Repair your heart with your own skin cells

Imagine being able to repair your damaged heart from cells taken out of your skin instead of transplanting them with that of a donor. This might soon be a reality as revealed in a new study where researchers were able to generate functionally mature motor neurons from induced pluripotent stem (iPS) cells, engineered from adult somatic cells that can then differentiate into most other cell types.

A potential new source of motor neurons that does not require human eggs or embryos could be an enormous boon to research into conditions such as amyotrophic lateral sclerosis (ALS) and spinal cord injury and could open the door to eventual treatments.

This pioneering study used human iPS cells to generate electrically active motor neurons, a hallmark of functional maturation critical for any future application of iPS cells. ''To our knowledge, our results present the first demonstration of the electrical activity of iPS-derived neurons and further suggest the feasibility of using these cells to explore how changes in motor neuron activity contributes to the degeneration of these cells underlying these disorders,'' the authors state.
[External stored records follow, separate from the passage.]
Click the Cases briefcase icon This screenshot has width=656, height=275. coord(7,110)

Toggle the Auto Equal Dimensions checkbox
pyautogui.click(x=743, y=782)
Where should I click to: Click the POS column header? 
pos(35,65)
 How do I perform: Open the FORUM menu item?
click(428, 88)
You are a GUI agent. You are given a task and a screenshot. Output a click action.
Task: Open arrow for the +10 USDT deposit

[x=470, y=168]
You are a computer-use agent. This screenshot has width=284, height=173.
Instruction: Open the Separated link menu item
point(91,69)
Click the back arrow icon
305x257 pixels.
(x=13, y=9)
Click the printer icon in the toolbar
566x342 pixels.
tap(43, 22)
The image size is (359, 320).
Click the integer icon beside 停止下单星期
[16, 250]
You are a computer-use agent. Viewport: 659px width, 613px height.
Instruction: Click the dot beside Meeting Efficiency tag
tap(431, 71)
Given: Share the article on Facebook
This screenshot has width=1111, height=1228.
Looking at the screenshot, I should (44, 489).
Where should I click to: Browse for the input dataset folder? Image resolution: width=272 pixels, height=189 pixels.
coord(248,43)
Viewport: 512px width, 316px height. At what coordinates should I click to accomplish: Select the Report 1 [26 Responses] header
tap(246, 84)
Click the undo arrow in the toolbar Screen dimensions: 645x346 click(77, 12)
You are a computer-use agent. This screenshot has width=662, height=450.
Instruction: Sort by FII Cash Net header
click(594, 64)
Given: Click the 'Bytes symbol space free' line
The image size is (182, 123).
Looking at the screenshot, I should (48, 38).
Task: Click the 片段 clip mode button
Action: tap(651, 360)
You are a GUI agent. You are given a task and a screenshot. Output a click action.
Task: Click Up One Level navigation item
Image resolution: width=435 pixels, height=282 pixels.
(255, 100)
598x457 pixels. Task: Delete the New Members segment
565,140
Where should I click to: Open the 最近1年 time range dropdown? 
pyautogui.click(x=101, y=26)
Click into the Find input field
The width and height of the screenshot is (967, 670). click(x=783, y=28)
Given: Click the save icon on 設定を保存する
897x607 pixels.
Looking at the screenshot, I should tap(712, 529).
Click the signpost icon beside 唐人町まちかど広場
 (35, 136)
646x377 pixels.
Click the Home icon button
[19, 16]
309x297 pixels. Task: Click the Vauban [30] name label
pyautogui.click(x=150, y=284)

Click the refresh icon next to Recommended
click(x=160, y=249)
Led by William Lowry, and in collaboration with Bennett Novitch, Harley Kornblum, and Martina Wiedau-Pazos of the University of California Los Angeles, researchers compared the ability of different human cell lines to generate motor neuron progenitors and fully differentiated motor neurons. ''These findings support the possibility that reprogrammed somatic cells might prove to be a viable alternative to embryo-derived cells in regenerative medicine,'' the authors note.

When measuring the electrophysical properties of the iPS-derived neurons, the researchers found that the iPS cells followed a normal developmental progression to mature, electrically active neurons.

Lowry and his team used skin fibroblasts and reprogrammed them back into an embryonic state, with the ability to differentiate into any cell type in the human body. They then took those cells and differentiated them into motor neurons.